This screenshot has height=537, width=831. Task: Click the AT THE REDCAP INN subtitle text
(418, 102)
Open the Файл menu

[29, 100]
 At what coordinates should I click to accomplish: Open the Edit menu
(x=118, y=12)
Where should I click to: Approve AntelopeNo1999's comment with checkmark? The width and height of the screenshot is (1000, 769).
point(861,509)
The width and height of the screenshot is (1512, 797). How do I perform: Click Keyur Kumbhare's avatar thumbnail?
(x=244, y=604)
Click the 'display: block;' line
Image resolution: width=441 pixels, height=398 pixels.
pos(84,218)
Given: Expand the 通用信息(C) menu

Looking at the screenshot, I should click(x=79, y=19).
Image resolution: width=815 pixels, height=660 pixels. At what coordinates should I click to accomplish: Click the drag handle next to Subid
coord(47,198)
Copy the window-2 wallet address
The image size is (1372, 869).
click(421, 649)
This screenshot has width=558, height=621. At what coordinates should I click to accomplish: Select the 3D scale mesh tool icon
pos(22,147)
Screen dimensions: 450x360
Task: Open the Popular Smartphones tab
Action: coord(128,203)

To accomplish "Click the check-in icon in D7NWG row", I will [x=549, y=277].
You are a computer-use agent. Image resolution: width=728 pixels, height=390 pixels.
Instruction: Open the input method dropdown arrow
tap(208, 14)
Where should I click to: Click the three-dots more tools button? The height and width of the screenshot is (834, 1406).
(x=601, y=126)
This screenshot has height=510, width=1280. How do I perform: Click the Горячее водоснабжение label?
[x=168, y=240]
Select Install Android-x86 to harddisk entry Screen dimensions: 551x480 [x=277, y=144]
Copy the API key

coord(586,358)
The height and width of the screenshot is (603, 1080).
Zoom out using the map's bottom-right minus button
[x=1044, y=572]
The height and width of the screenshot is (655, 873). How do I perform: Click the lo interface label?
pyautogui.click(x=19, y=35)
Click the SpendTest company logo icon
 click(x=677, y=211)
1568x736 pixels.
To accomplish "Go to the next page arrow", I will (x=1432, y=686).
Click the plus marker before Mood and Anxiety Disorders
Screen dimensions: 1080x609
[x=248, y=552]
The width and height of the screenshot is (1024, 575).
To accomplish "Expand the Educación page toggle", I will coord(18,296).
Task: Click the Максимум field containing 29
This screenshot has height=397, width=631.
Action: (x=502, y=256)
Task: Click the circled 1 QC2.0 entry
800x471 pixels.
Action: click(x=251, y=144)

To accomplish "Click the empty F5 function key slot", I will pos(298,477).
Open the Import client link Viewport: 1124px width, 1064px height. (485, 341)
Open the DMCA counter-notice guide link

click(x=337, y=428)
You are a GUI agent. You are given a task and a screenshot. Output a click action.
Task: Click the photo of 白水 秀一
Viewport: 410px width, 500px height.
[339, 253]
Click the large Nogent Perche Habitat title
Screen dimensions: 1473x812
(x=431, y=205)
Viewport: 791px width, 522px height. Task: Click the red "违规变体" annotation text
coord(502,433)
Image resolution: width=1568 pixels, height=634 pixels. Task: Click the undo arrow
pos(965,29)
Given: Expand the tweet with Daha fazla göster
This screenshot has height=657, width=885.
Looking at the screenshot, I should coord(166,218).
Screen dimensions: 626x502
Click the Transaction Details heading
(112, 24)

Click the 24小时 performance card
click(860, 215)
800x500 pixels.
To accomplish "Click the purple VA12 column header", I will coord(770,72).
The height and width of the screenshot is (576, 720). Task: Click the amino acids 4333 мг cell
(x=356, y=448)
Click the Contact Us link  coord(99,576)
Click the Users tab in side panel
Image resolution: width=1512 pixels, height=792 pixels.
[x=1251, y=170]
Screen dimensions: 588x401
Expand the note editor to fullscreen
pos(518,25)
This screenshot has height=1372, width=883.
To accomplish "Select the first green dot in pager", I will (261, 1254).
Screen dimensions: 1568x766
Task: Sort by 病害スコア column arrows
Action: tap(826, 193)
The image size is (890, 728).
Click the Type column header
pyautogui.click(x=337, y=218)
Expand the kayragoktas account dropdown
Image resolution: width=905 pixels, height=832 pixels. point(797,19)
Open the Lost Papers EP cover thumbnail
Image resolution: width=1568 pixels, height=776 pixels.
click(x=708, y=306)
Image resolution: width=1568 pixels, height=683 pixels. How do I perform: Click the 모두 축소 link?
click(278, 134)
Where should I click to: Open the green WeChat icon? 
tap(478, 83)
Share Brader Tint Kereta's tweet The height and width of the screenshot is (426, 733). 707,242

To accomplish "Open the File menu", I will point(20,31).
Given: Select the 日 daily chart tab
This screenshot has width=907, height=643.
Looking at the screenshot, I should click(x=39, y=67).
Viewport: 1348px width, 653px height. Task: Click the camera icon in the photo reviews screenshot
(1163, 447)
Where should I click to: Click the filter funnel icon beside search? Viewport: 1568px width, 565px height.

▶ **Problem details**: Report every line of the preceding listing where the string "agent" occurs.

▶ **Written response**:
You are a computer-use agent. Image resolution: width=728 pixels, height=390 pixels.
You are a GUI agent. You are given a task and a screenshot. Output a click action.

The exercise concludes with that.